* _Material for this task_
==============================

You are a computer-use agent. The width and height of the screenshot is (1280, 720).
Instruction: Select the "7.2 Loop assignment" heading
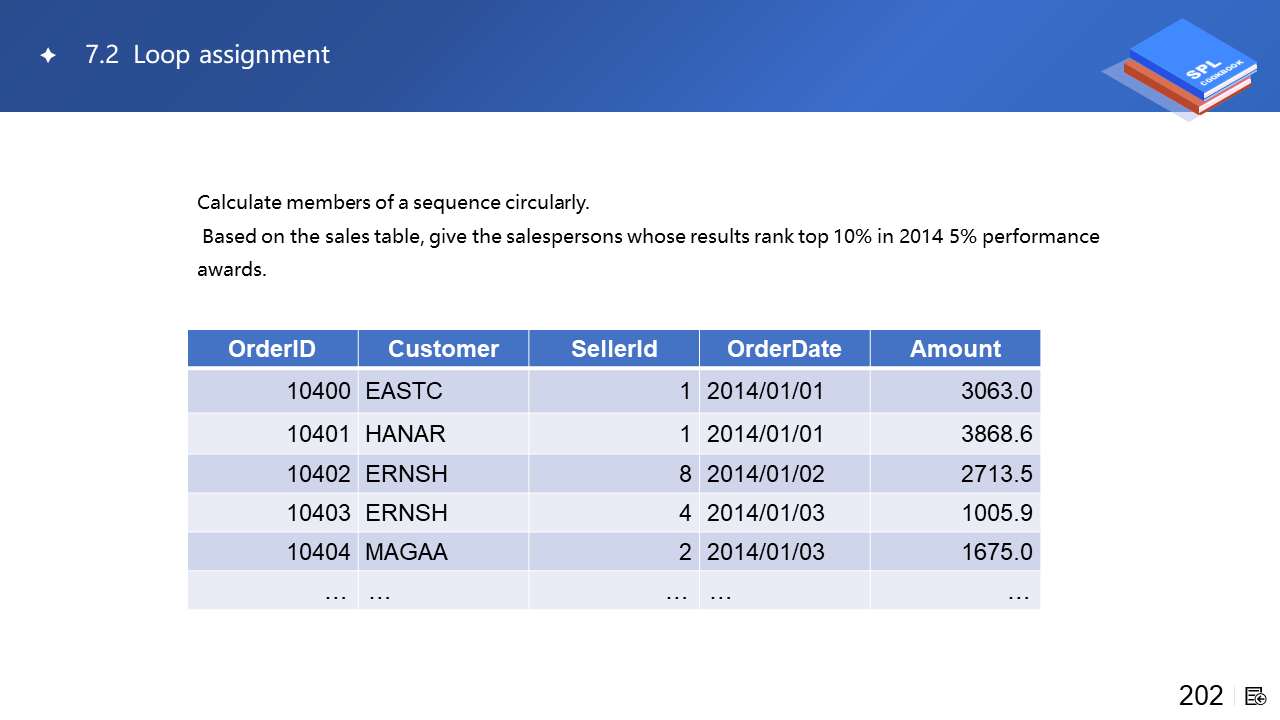(x=207, y=55)
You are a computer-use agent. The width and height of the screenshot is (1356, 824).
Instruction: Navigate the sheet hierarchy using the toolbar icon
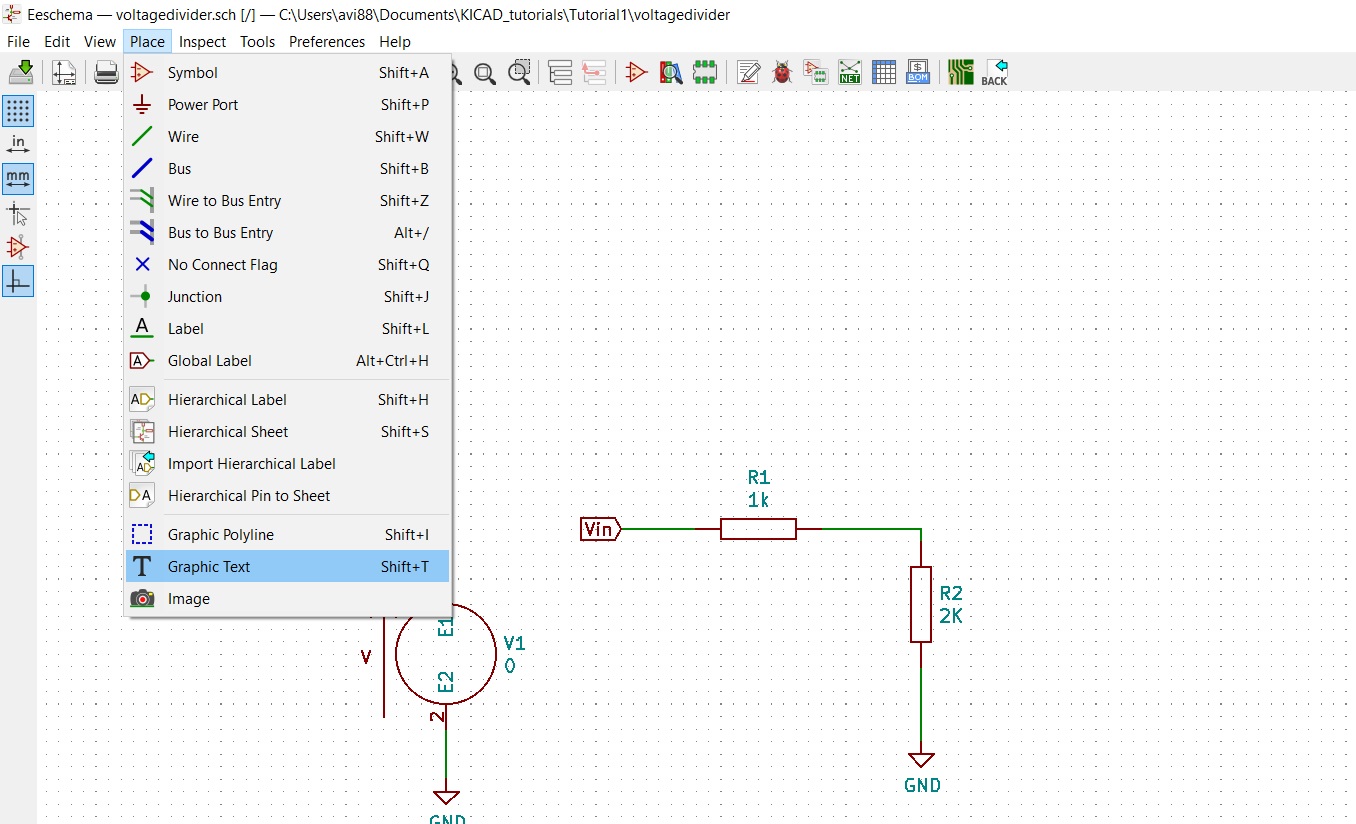point(559,72)
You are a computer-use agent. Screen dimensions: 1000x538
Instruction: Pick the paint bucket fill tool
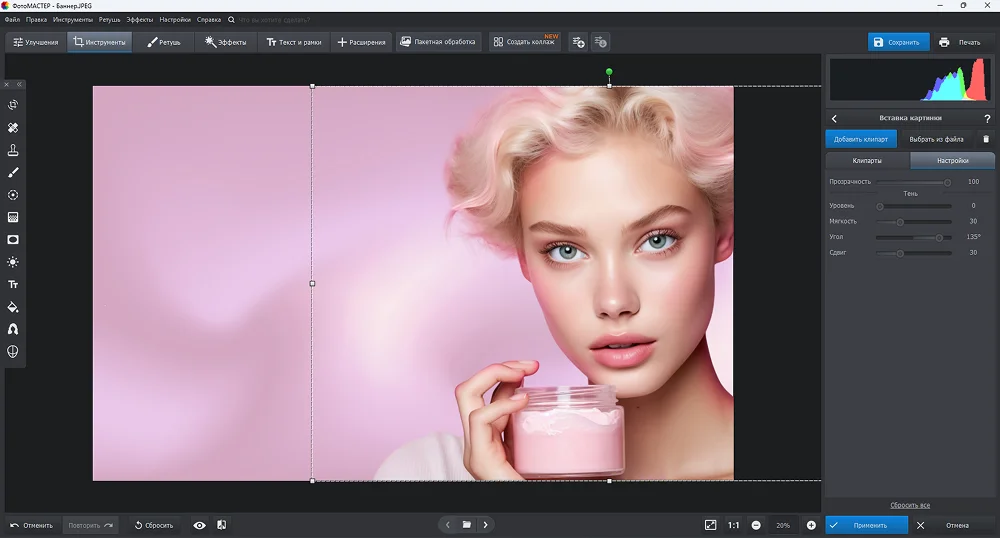(13, 307)
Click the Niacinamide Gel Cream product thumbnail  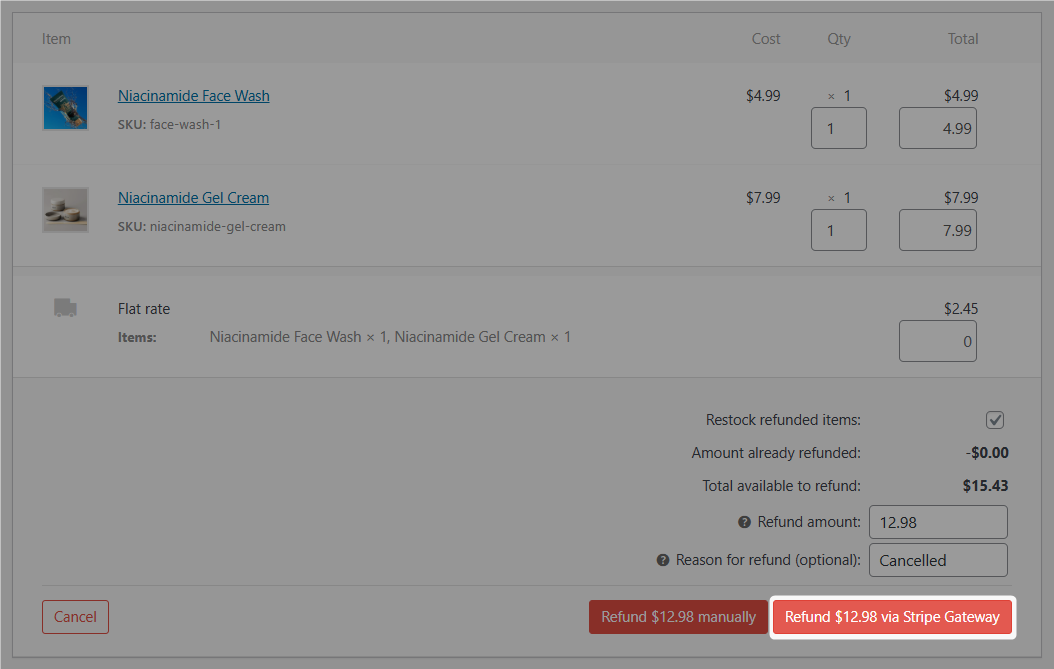pos(65,210)
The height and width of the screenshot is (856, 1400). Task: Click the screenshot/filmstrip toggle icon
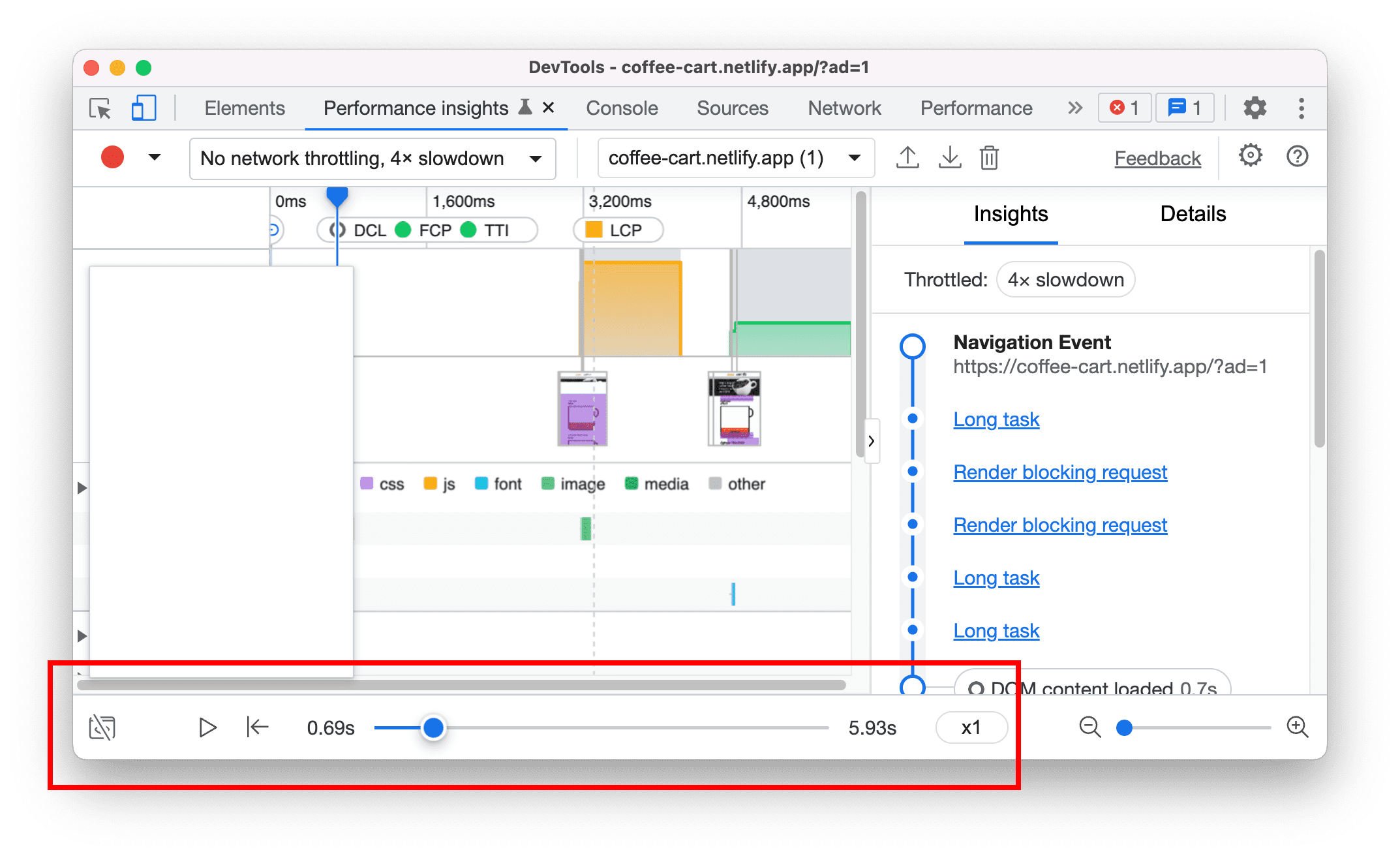(102, 727)
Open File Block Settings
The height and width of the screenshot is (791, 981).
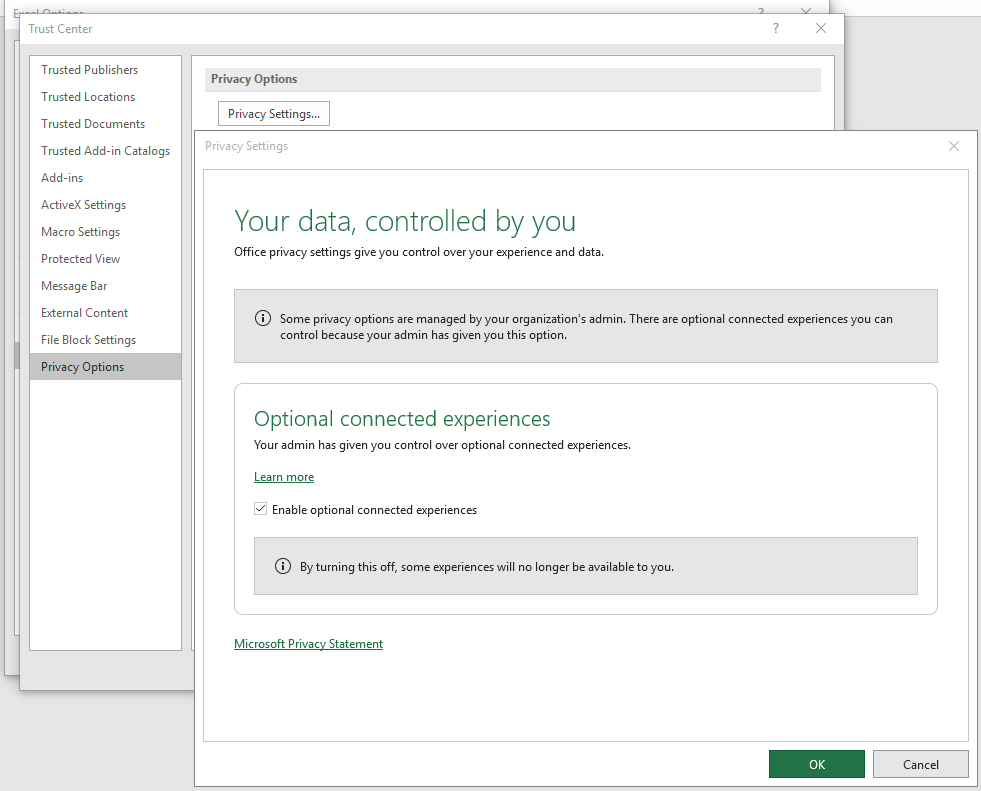88,339
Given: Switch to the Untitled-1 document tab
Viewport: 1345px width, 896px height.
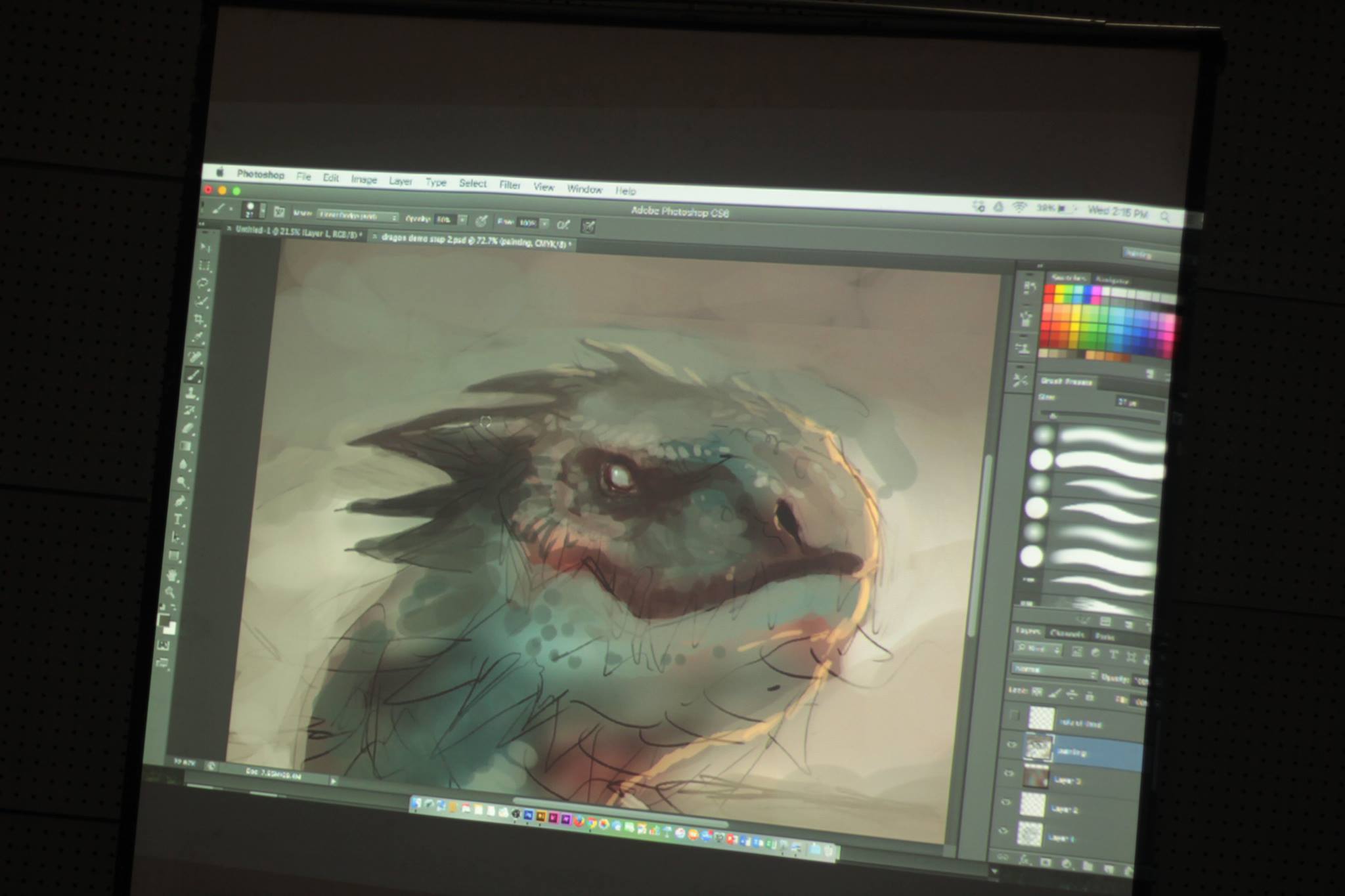Looking at the screenshot, I should (294, 232).
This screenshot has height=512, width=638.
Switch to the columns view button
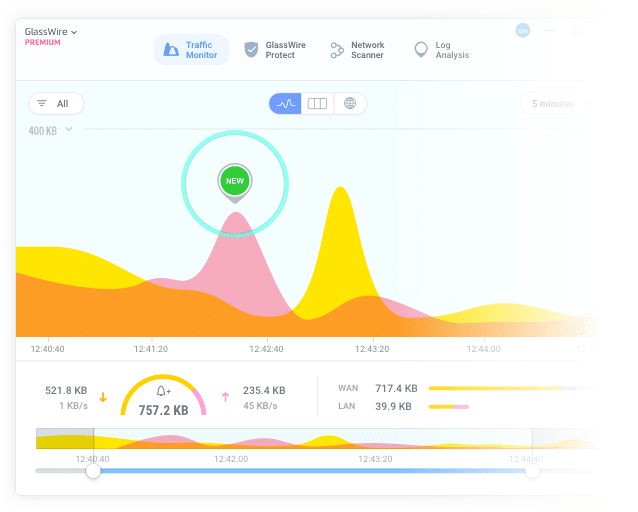pyautogui.click(x=317, y=103)
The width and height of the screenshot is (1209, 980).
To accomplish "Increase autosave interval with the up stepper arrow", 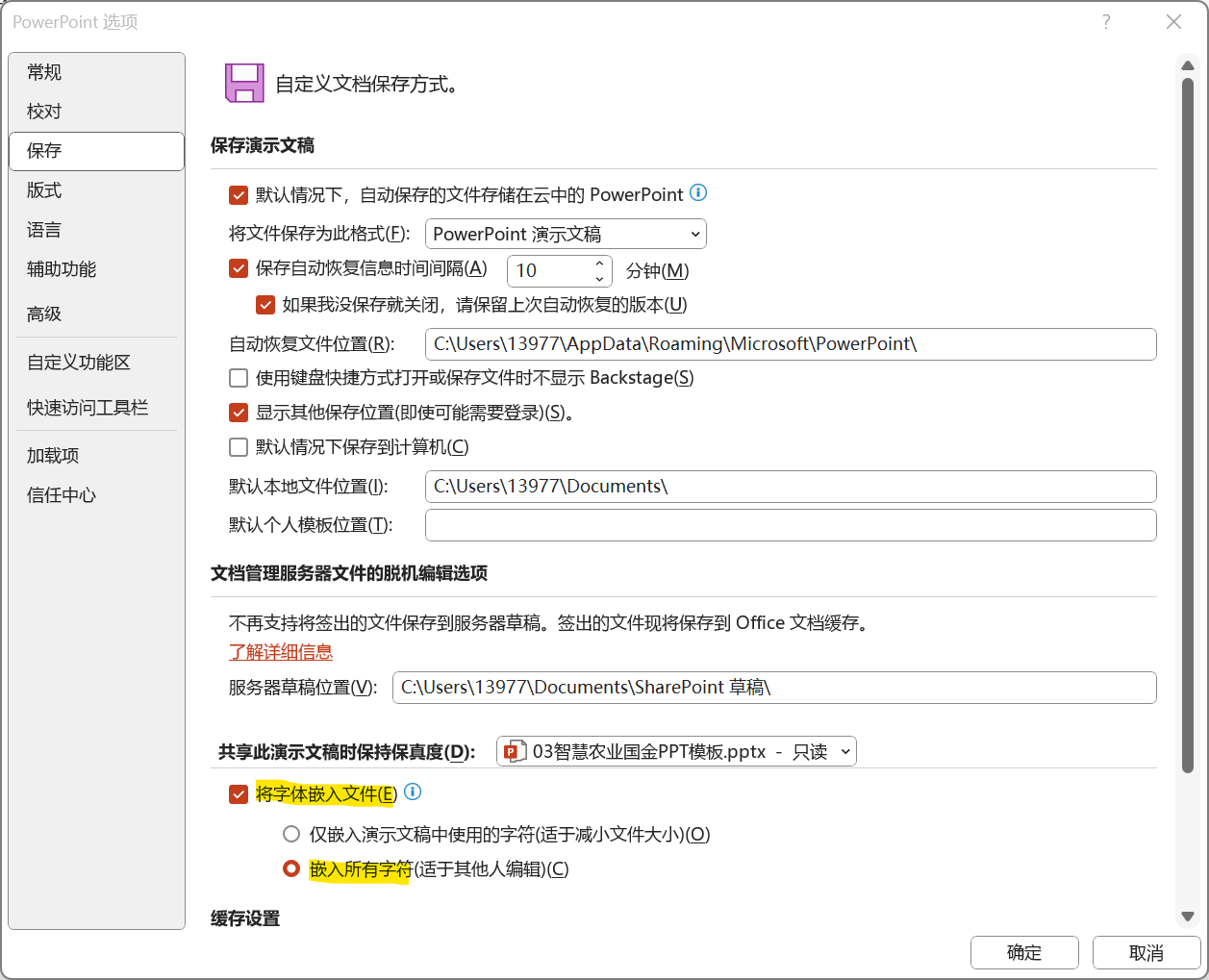I will click(601, 264).
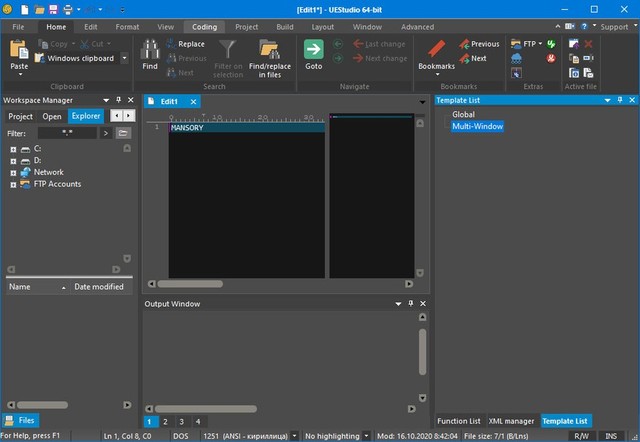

==============================

* _Problem to solve_
Go through the records and show every line with the string "agent" in it.

* _Task answer_
You are a computer-use agent. The width and height of the screenshot is (1280, 720).
You are a computer-use agent. The width and height of the screenshot is (1356, 824).
You are a computer-use agent. Screen dimensions: 1000x538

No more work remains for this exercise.